[Try it] Below is a block of data; give all of it again word for word.

□ □ □ □ □

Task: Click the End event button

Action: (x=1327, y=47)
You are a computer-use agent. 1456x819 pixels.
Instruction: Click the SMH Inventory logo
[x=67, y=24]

□ □ □ □ □

[Response]
Task: Click the End event button

Action: (x=1327, y=47)
You are a computer-use agent. 1456x819 pixels.
Instruction: Click the SMH Inventory logo
[x=67, y=24]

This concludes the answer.